Work instructions: Please lay out the data below as a numbered list, with blank lines dropped.

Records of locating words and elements
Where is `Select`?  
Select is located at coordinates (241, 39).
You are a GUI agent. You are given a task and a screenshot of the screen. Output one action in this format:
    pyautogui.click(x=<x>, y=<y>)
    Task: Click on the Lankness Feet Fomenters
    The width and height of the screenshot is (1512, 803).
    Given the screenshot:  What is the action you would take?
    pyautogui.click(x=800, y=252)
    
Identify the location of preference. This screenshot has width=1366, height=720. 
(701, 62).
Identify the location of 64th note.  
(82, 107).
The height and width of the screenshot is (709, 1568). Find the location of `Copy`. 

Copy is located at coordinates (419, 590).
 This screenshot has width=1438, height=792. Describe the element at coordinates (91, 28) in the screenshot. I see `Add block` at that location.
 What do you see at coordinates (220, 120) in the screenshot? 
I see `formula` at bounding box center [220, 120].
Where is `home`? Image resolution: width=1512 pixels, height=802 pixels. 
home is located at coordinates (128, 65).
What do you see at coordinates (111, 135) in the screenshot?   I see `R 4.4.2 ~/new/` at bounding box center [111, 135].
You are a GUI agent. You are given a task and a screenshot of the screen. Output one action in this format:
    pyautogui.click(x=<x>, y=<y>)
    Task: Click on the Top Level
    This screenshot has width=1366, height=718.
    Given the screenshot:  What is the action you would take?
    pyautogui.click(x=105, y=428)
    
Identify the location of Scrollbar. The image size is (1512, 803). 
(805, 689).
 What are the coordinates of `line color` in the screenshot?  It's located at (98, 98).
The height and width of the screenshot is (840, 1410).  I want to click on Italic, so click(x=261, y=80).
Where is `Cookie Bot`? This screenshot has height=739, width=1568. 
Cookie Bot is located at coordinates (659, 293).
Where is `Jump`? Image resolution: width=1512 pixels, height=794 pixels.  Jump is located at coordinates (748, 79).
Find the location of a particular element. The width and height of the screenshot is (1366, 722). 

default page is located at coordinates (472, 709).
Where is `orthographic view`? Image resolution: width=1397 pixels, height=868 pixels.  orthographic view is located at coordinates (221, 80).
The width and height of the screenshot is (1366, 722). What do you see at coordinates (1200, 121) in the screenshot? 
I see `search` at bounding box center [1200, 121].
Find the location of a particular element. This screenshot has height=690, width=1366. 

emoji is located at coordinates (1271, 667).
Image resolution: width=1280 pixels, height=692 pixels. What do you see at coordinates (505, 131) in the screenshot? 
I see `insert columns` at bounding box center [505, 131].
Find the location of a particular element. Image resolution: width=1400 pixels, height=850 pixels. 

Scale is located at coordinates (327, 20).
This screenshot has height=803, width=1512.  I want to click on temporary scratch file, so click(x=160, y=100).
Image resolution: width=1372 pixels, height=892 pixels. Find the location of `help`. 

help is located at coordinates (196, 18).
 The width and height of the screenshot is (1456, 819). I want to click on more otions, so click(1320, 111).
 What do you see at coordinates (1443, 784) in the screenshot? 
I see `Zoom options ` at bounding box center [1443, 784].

Result:
1. Where is `Select`?  
2. Select is located at coordinates (241, 39).
3. You are a GUI agent. You are given a task and a screenshot of the screen. Output one action in this format:
4.     pyautogui.click(x=<x>, y=<y>)
5.     Task: Click on the Lankness Feet Fomenters
6.     The width and height of the screenshot is (1512, 803).
7.     Given the screenshot:  What is the action you would take?
8.     pyautogui.click(x=800, y=252)
9. Identify the location of preference. This screenshot has width=1366, height=720. 
10. (701, 62).
11. Identify the location of 64th note.  
12. (82, 107).
13. The height and width of the screenshot is (709, 1568). Find the location of `Copy`. 
14. Copy is located at coordinates (419, 590).
15.  This screenshot has width=1438, height=792. Describe the element at coordinates (91, 28) in the screenshot. I see `Add block` at that location.
16.  What do you see at coordinates (220, 120) in the screenshot? 
17. I see `formula` at bounding box center [220, 120].
18. Where is `home`? Image resolution: width=1512 pixels, height=802 pixels. 
19. home is located at coordinates (128, 65).
20. What do you see at coordinates (111, 135) in the screenshot?   I see `R 4.4.2 ~/new/` at bounding box center [111, 135].
21. You are a GUI agent. You are given a task and a screenshot of the screen. Output one action in this format:
22.     pyautogui.click(x=<x>, y=<y>)
23.     Task: Click on the Top Level
24.     This screenshot has width=1366, height=718.
25.     Given the screenshot:  What is the action you would take?
26.     pyautogui.click(x=105, y=428)
27. Identify the location of Scrollbar. The image size is (1512, 803). 
28. (805, 689).
29.  What are the coordinates of `line color` in the screenshot?  It's located at (98, 98).
30. The height and width of the screenshot is (840, 1410).  I want to click on Italic, so click(x=261, y=80).
31. Where is `Cookie Bot`? This screenshot has height=739, width=1568. 
32. Cookie Bot is located at coordinates (659, 293).
33. Where is `Jump`? Image resolution: width=1512 pixels, height=794 pixels.  Jump is located at coordinates (748, 79).
34. Find the location of a particular element. The width and height of the screenshot is (1366, 722). 
35. default page is located at coordinates (472, 709).
36. Where is `orthographic view`? Image resolution: width=1397 pixels, height=868 pixels.  orthographic view is located at coordinates (221, 80).
37. The width and height of the screenshot is (1366, 722). What do you see at coordinates (1200, 121) in the screenshot? 
38. I see `search` at bounding box center [1200, 121].
39. Find the location of a particular element. This screenshot has height=690, width=1366. 
40. emoji is located at coordinates (1271, 667).
41. Image resolution: width=1280 pixels, height=692 pixels. What do you see at coordinates (505, 131) in the screenshot? 
42. I see `insert columns` at bounding box center [505, 131].
43. Find the location of a particular element. Image resolution: width=1400 pixels, height=850 pixels. 
44. Scale is located at coordinates (327, 20).
45. This screenshot has height=803, width=1512.  I want to click on temporary scratch file, so click(x=160, y=100).
46. Image resolution: width=1372 pixels, height=892 pixels. Find the location of `help`. 
47. help is located at coordinates (196, 18).
48.  The width and height of the screenshot is (1456, 819). I want to click on more otions, so click(1320, 111).
49.  What do you see at coordinates (1443, 784) in the screenshot? 
50. I see `Zoom options ` at bounding box center [1443, 784].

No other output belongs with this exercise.